Tuesday, April 19, 2005

Ode to "BUD", the cat

Writing about a cat is like pondering an enigma: there is cat laid out before me, unanswerable and mysterious, napping there in his feline sprawl: there's nothing to write about, unless the cat has taken over your favorite spot.

Tonight I realized our front patio is actually the throne of our family cat, “Bud”.

Bud is one of those cats your young son insists he will totally take care of: then, 15 years later, it’s all you and your kid is gone. I never liked cats much; and, certainly didn’t want this one.

The patio, my favorite spot here at home, is a 15 foot by 15 foot cement slab kind of stuck on the front of our house with a heavy, pointed overhang roof, around which I have nailed up white plastic, crisscrossed fencing that almost completely encloses it. I left a five foot wide opening facing the door, so it empties out on the street. It's almost invisible in there from the street.

Inside the fencing are white Christmas tree lights in a try at re-producing Stanley Kubrick’s lighting schemes. On the floor are squares of rattan as outdoor rugs. And, there are lots of fall leaves, even ‘tho I’ve got hazy vinyl plastic tacked up all around the inside to keep a little weather out. It’s ‘off code’ for my neighborhood and kind of crappy but I love it out there.
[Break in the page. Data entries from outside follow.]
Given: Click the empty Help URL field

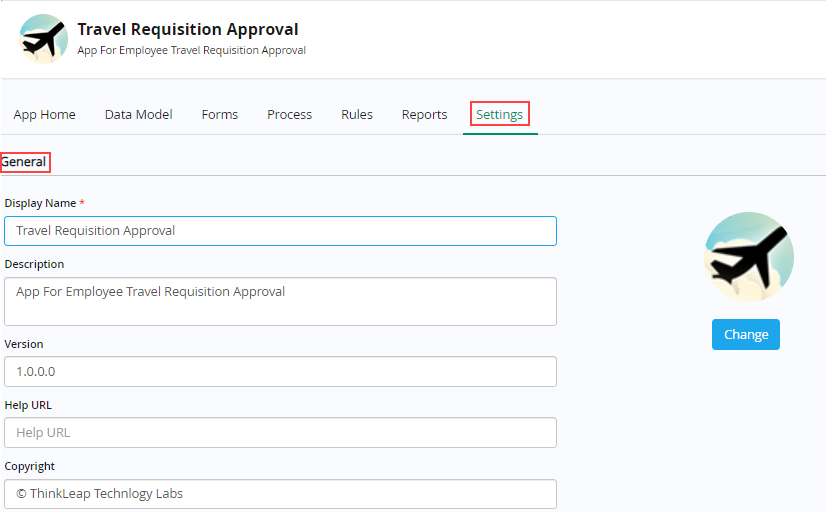Looking at the screenshot, I should [x=280, y=432].
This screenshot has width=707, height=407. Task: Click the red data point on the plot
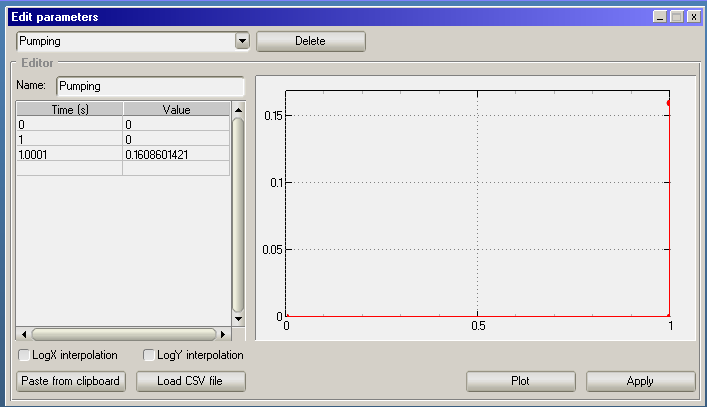click(669, 102)
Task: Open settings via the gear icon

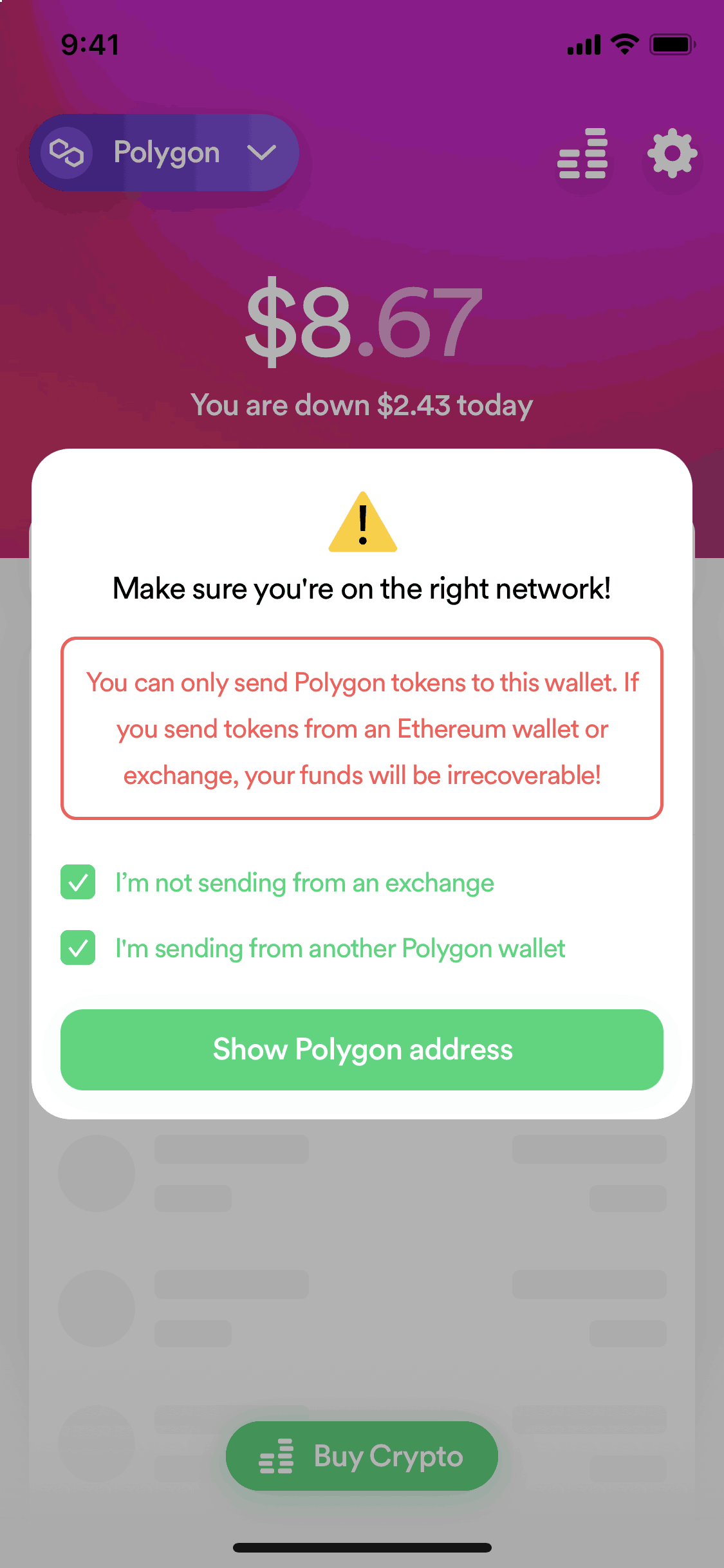Action: click(672, 153)
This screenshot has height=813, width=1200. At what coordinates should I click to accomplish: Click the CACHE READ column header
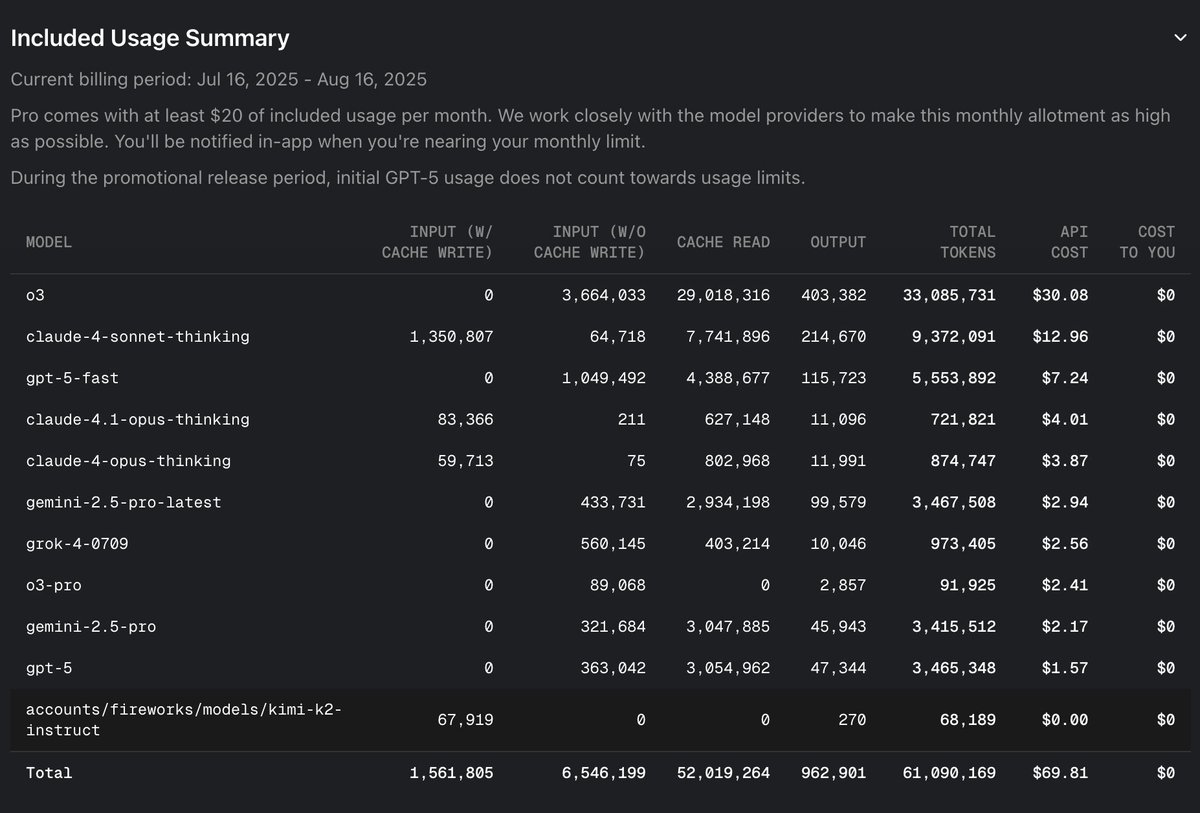(723, 242)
It’s my funky spring, summer, fall think tank. My private, little throne zone.

There are four chairs out there, three of them are passed-on plastic lawn chairs from a friend a few years ago and a leather director’s chair I bought at the local Church Shop for five bucks. Also, a black metal table with a cheesy lamp on top and a couple of Vice magazines on the bottom platform.

Back against the wall, rather in the center of the seating arrangements, is Bud’s pale cream, fluffy pillow where he oversees his domain, weather permiting.

He’s real old now, has a nasty tumor on his jaw and his hair is getting ratty. He came to us from London’s Humane Society after they found him just born under a Soho bridge. Bud grew up in London's West End as my son’s dearest pet, then moved with us to a barn on a West Branch, Michigan farm, and lastly, now lives in a quiet Detroit suburb. In a tough, old stray cat's paradise!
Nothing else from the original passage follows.